China’s Institute of Plasma Physics in Hefei Jiangsu province, has reported (3 February) that experiments on their Experimental Advanced Superconducting Tokamak (EAST) facility have successfully created a sustained hydrogen plasma for a record 102 seconds, according to an article in the South China Morning Post.
The experiment required the team to solve a number of problems, such as the precise alignment of the magnets, and keeping the plasma particles and heat fully confined, the institute said. The plasma measured a temperature of 50 million degrees Celsius, which is about half of what would be required for deuterium-tritium fusion. Plasmas with higher temperatures have been achieved before (for example by Princeton, in the late 1970s) but containment of the plasma has been in only the tens of seconds.
The previous week, German researchers at the Max Planck Institute’s Wendelstein 7-X stellarator managed to achieve a plasma of 80 million degrees Celsius, but only for a quarter of a second.
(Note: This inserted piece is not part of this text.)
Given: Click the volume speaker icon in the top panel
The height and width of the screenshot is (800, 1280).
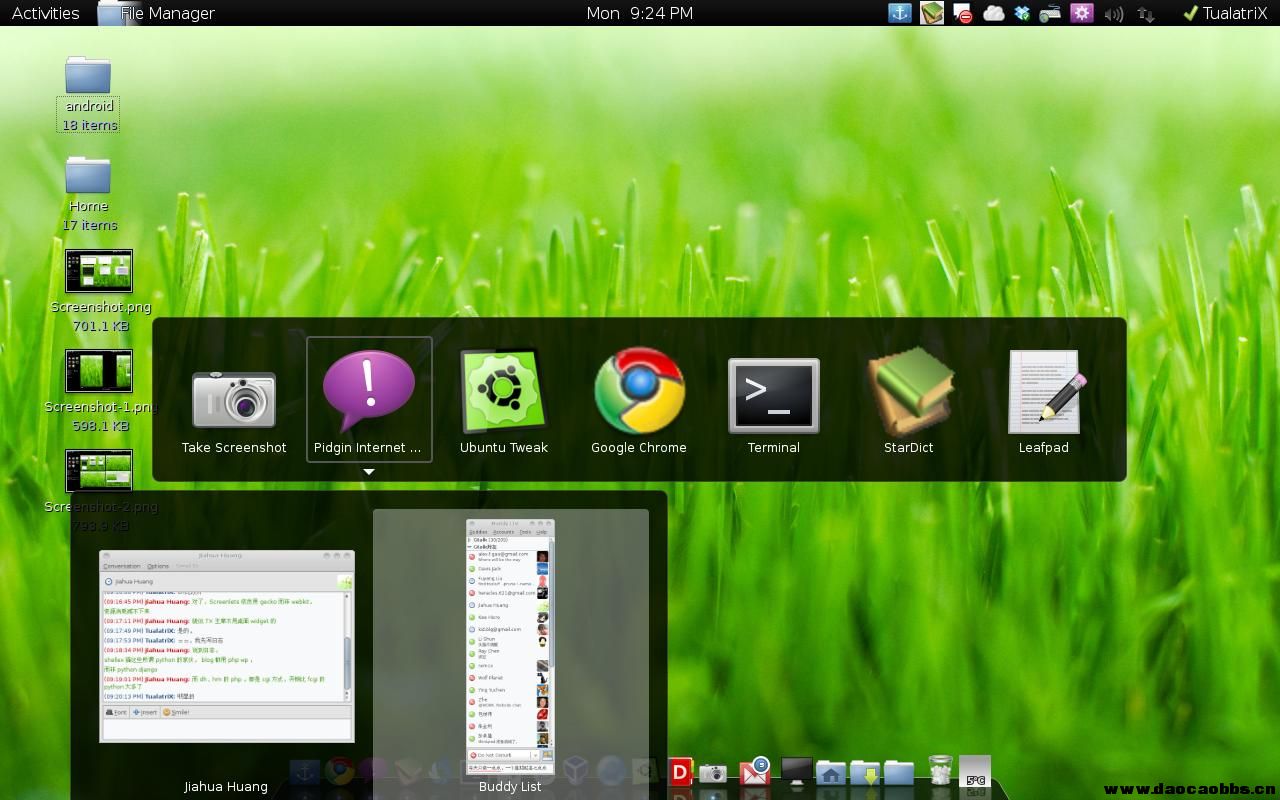Looking at the screenshot, I should click(1113, 14).
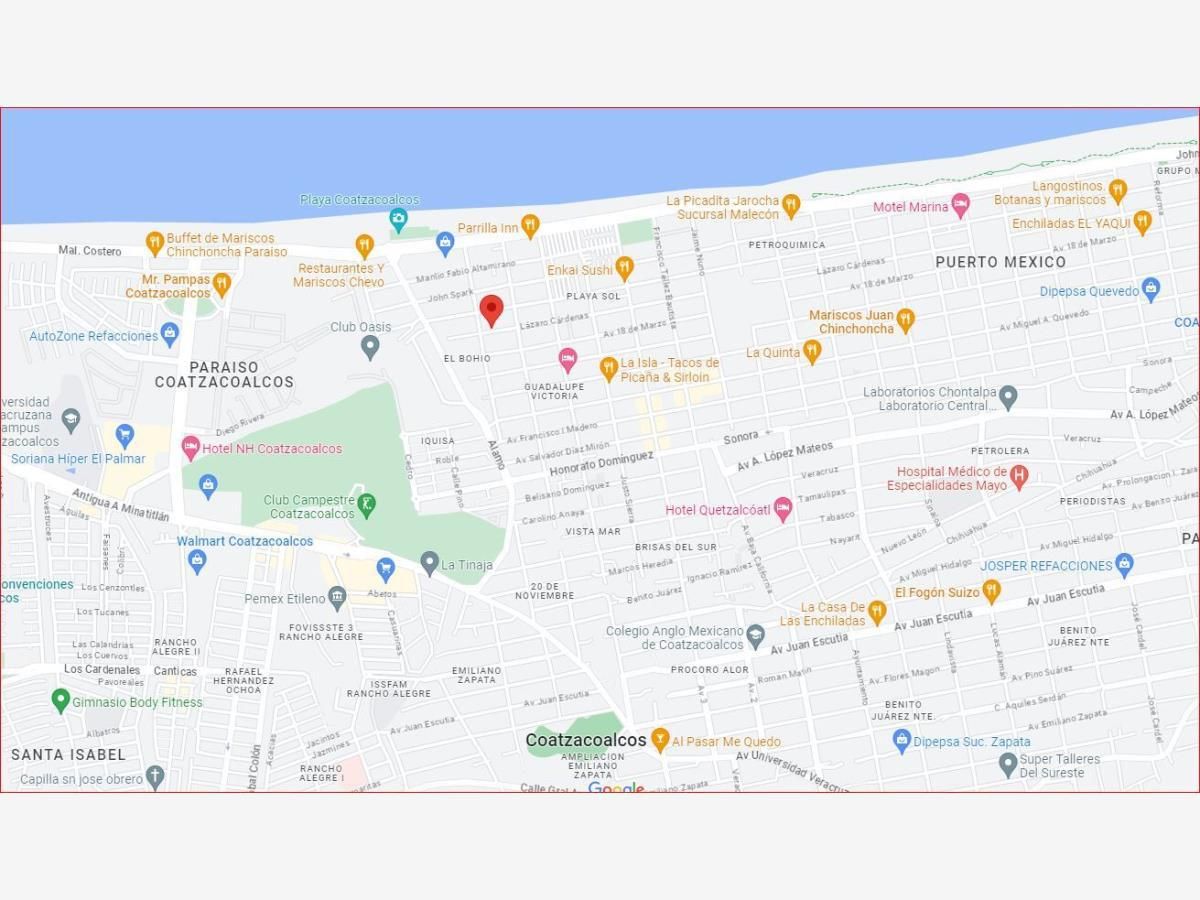Click the Club Oasis gray pin

point(370,347)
EAST’s goal is to sustain 100 m degrees in the plasma for 1000 seconds, as the next step towards steady-state operation, which will be required for commercial power production. These recent experimental results and all of the progress on EAST will be applied to the International Thermonuclear Experimental Reactor (ITER) under construction at Cadarache in France. The Chinese scientists also work closely with fusion researchers at General Atomics, and their DIII-D tokamak, in California.